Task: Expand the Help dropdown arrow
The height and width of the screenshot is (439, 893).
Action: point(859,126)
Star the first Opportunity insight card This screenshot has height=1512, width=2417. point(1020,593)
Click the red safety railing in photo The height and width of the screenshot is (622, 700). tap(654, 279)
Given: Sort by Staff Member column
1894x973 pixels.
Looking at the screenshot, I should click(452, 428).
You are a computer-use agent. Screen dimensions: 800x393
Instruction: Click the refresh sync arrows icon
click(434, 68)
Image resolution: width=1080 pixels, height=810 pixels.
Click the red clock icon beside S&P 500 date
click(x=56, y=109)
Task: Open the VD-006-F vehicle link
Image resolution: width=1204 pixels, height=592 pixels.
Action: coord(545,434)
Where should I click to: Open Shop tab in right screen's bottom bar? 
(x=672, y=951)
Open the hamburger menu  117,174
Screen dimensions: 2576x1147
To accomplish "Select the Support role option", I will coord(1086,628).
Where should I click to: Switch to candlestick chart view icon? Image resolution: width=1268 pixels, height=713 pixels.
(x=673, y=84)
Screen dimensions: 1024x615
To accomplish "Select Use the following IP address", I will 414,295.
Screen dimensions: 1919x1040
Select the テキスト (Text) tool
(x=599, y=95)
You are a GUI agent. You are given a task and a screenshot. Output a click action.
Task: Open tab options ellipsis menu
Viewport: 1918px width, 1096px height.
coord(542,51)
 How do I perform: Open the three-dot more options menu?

━━━━━━━━━━━━━━━━━━━━━━━━━━━━━━

EXERCISE DESCRIPTION:
Say each line again exactly as it appears above.

WRITTEN ANSWER:
Task: Expand the Help dropdown arrow
The height and width of the screenshot is (439, 893).
Action: point(859,126)
Star the first Opportunity insight card This screenshot has height=1512, width=2417. point(1020,593)
Click the red safety railing in photo The height and width of the screenshot is (622, 700). tap(654, 279)
Given: Sort by Staff Member column
1894x973 pixels.
Looking at the screenshot, I should click(452, 428).
You are a computer-use agent. Screen dimensions: 800x393
Instruction: Click the refresh sync arrows icon
click(434, 68)
Image resolution: width=1080 pixels, height=810 pixels.
Click the red clock icon beside S&P 500 date
click(x=56, y=109)
Task: Open the VD-006-F vehicle link
Image resolution: width=1204 pixels, height=592 pixels.
Action: coord(545,434)
Where should I click to: Open Shop tab in right screen's bottom bar? 
(x=672, y=951)
Open the hamburger menu  117,174
Screen dimensions: 2576x1147
To accomplish "Select the Support role option", I will coord(1086,628).
Where should I click to: Switch to candlestick chart view icon? Image resolution: width=1268 pixels, height=713 pixels.
(x=673, y=84)
Screen dimensions: 1024x615
To accomplish "Select Use the following IP address", I will 414,295.
Screen dimensions: 1919x1040
Select the テキスト (Text) tool
(x=599, y=95)
You are a GUI agent. You are given a task and a screenshot. Output a click action.
Task: Open tab options ellipsis menu
Viewport: 1918px width, 1096px height.
coord(542,51)
 How do I perform: Open the three-dot more options menu?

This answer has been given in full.